Plus the rest of that episode was a lot of fun too.    And the 2nd Zander wasn't done with camera tricks either - they got Nicholas's twin brother for the part.


----------



## Evilhalfling (Feb 17, 2005)

Cthulhu's Librarian said:
			
		

> _The Body_. Without question. The only time I ever cried watching _Buffy_.




Erm ... even posted the text that did it. 
I have nothing to add.


----------



## ShaggySpellsword (Feb 17, 2005)

So...I had to reread the instructions on this thread.  They distinctly said FAVORITE episode of Buffy.  I don't think I can honestly say that "The Body" was my favorite episode.  The best episode?  Of the series maybe.  The only episode to make me cry on every occasion I've watched it (except the time I watched it with commentary...that's the only time I can make it through.)  SMG's best acting in the entire series?  Emma's best acting?

However, when I decide it's time to watch season five, and I go for my favorite episode...I never grab The Body.  It makes me sad.  I grab my vote for season five favorite *"Fool for Love"* .  It is the episode where I started rooting for Spike to turn good-guy completely.  The episode where I started, somewhere in the back of my mind, realising that Chipped-Spike wasn't, in fact, LAME, but has distinct possibilities over the course of the series.  Add to that the Angel sister episode, "Darla", and they are two VERY good episodes of TV.

══════════════════════════════

TASK DESCRIPTION:
Answer from the forum thread:
1. Who was cast in the part of the 2nd Zander?
2. Which episode does ShaggySpellsword vote for as the season five favorite?
3. Under what viewing condition can ShaggySpellsword make it through "The Body"?
Work from the forum thread alone.

══════════════════════════════

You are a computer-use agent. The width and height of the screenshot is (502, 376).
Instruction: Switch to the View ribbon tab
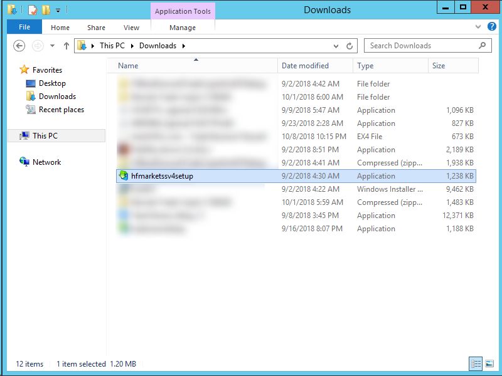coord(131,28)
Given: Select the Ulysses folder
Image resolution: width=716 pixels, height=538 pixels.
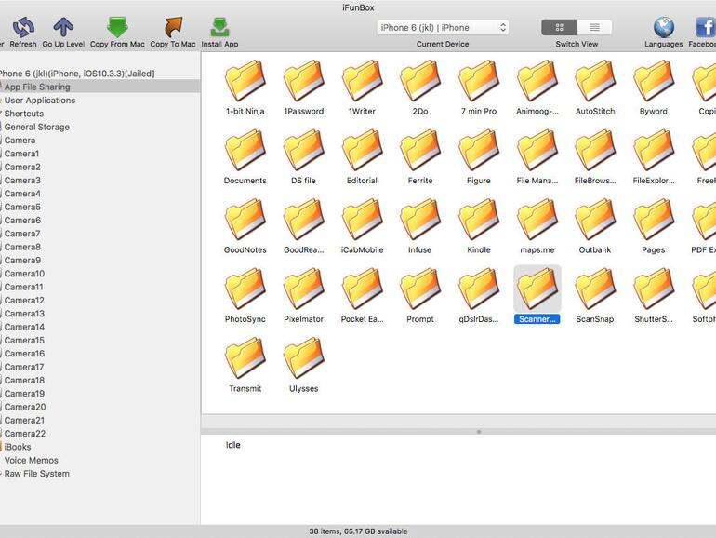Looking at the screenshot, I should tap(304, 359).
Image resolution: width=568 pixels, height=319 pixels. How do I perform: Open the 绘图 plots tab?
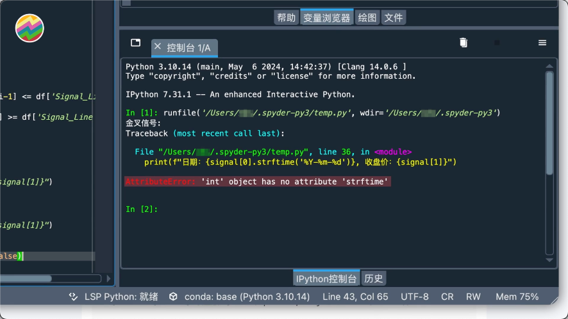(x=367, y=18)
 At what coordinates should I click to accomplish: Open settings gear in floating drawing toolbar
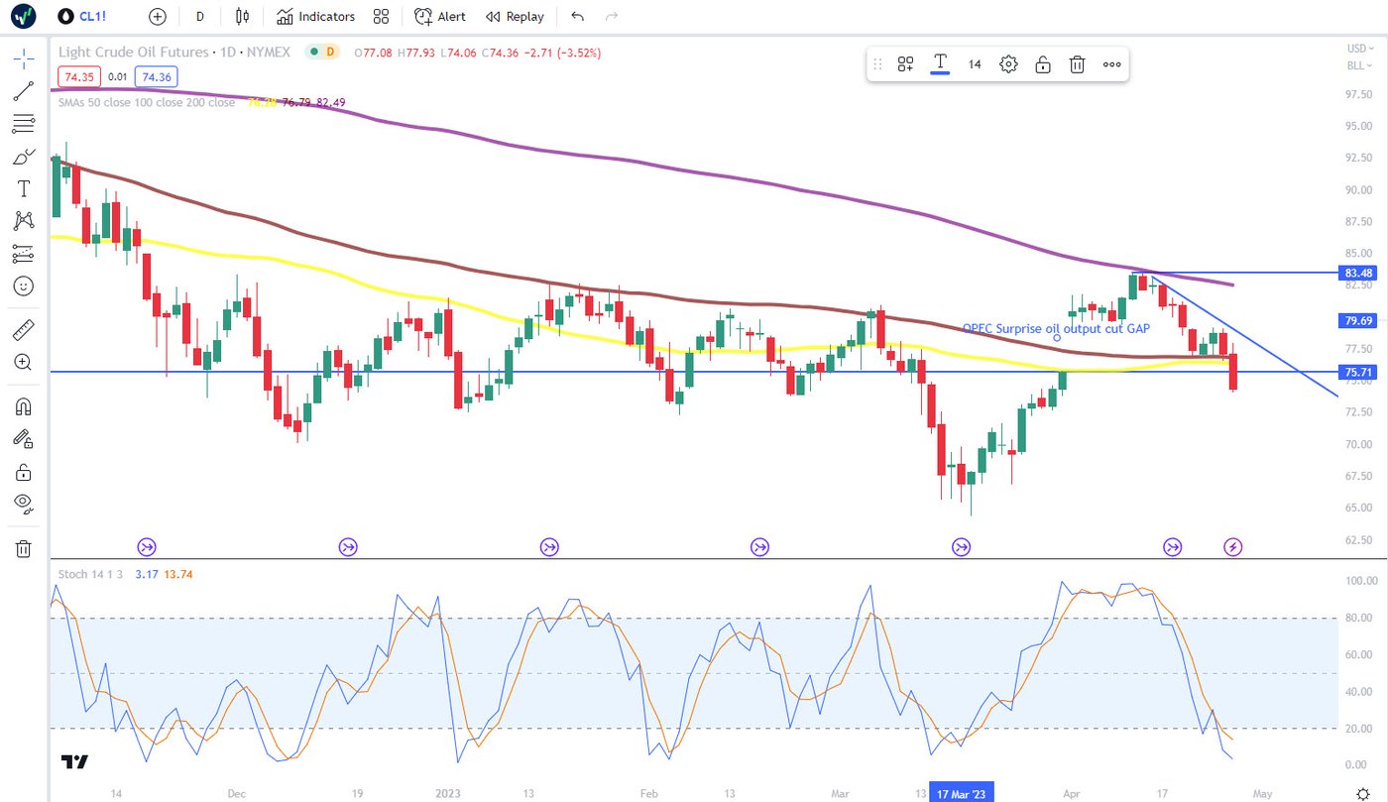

══════════════════════════════

RESULT BELOW:
1. Nicholas's twin brother.
2. "Fool for Love."
3. When watching it with commentary.